Having public Wi-Fi leaves a good impression on visitors in locations such as restaurants, shopping malls, government buildings, public parks and more; however, both public and private sectors are hesitant to provide Wi-Fi services in public transportation, subway stations and logistical vehicles. The challenge is network devices deployed in a fast-moving environment are difficult to maintain a stable connection, the client devices connected to the network devices are even less stable and needs to re-establish connection frequently, making it an ineffective internet hotspot service.
In recent years, the rapid increase in internet bandwidth demand has led internet service providers to heavily invest in network infrastructure within the city, leading to an improved cellular reception in bus and train routes even under high-speed motion environments. Currently, most public transports in developed countries and cities are offering reliable Wi-Fi hotspot connections within city limits.
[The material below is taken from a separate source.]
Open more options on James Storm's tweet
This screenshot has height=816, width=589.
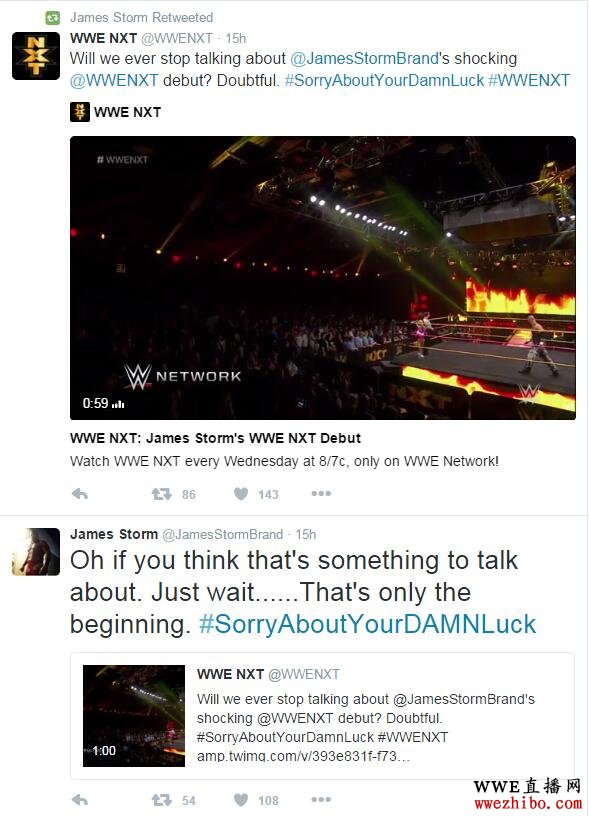(321, 799)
Our partner, a mobile virtual network operator company in Mexico, is looking to deploy cellular network devices to public transport vehicles. The device should have the following requirements:
The objective of the deployment is to offer public Wi-Fi services to passengers with minimal to none network outages even in tunnels, highways, and high-density urban areas. The device must be able to support more than 30 client devices at 2.5 Mbps per device and a total download bandwidth of over 80 Mbps.
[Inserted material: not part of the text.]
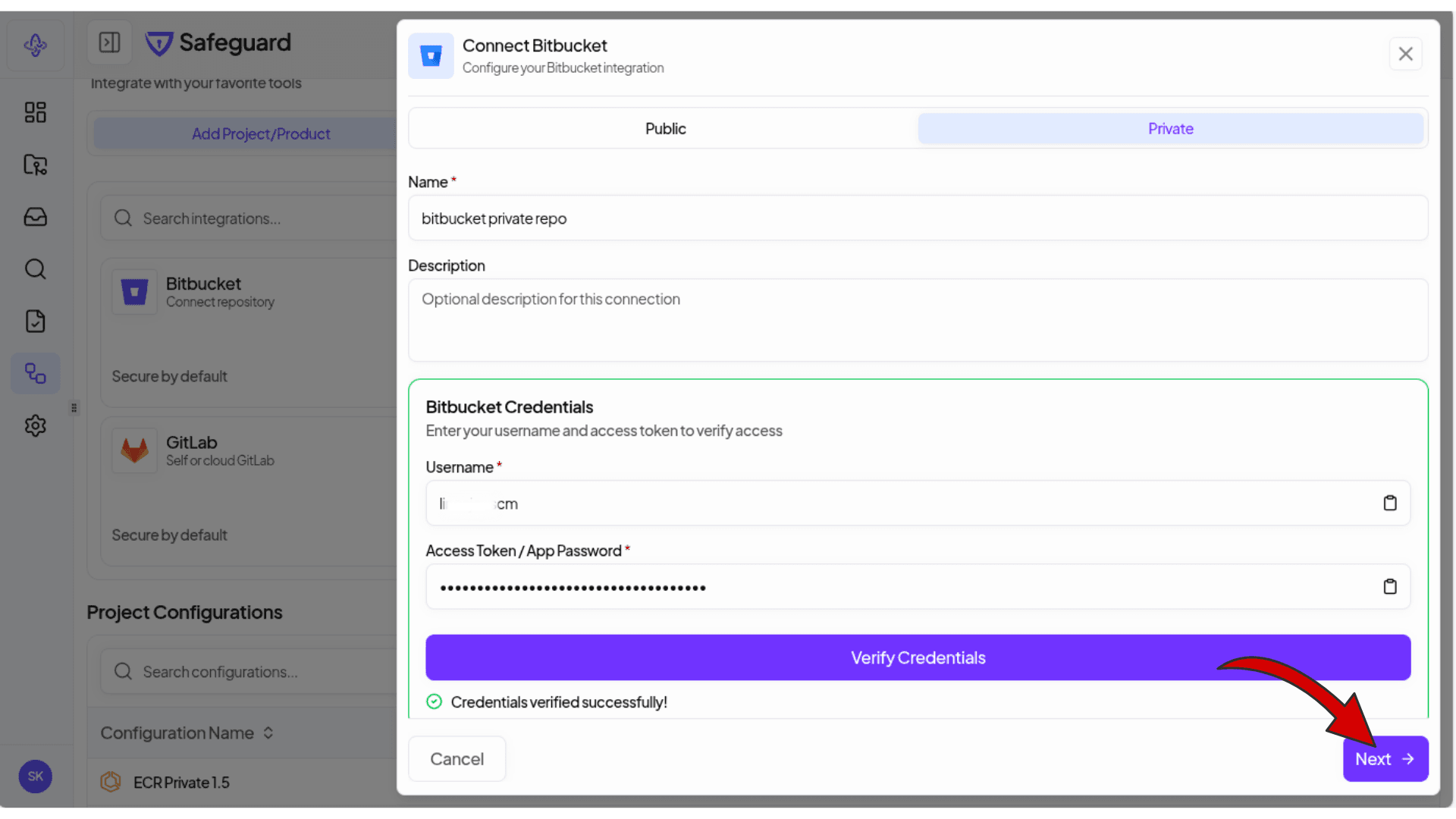Toggle the sidebar panel collapse icon
The width and height of the screenshot is (1456, 819).
[x=109, y=42]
Our partner’s selected public transport uses an external cloud storage for their dash cam footage. The network device must support real-time streaming to ensure file integrity and secured storage during unexpected incidents.
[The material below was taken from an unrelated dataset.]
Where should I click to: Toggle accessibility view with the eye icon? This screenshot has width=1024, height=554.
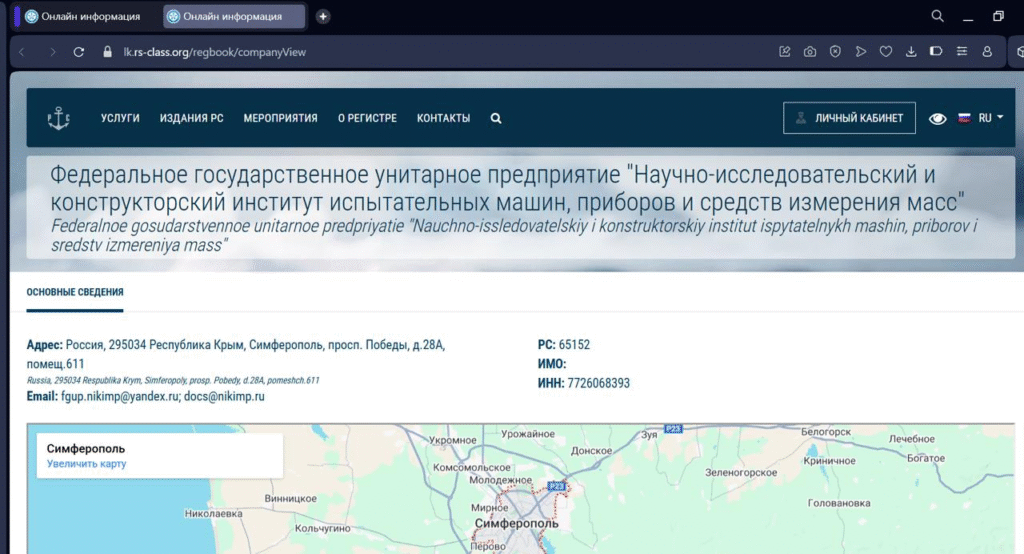[x=937, y=118]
The network device must also support GPS tracking, providing location updates in a 30 second interval. The data will be uploaded to the end user’s cloud server and used in a third-party smartphone application to provide data on estimated arrival time.
The summer of Mexico has an average temperature of 28 degrees Celsius (83° Fahrenheit). Although air conditioners in the vehicles are always in operation during public service, the network device must be able to tolerate high heat under considerably higher temperatures.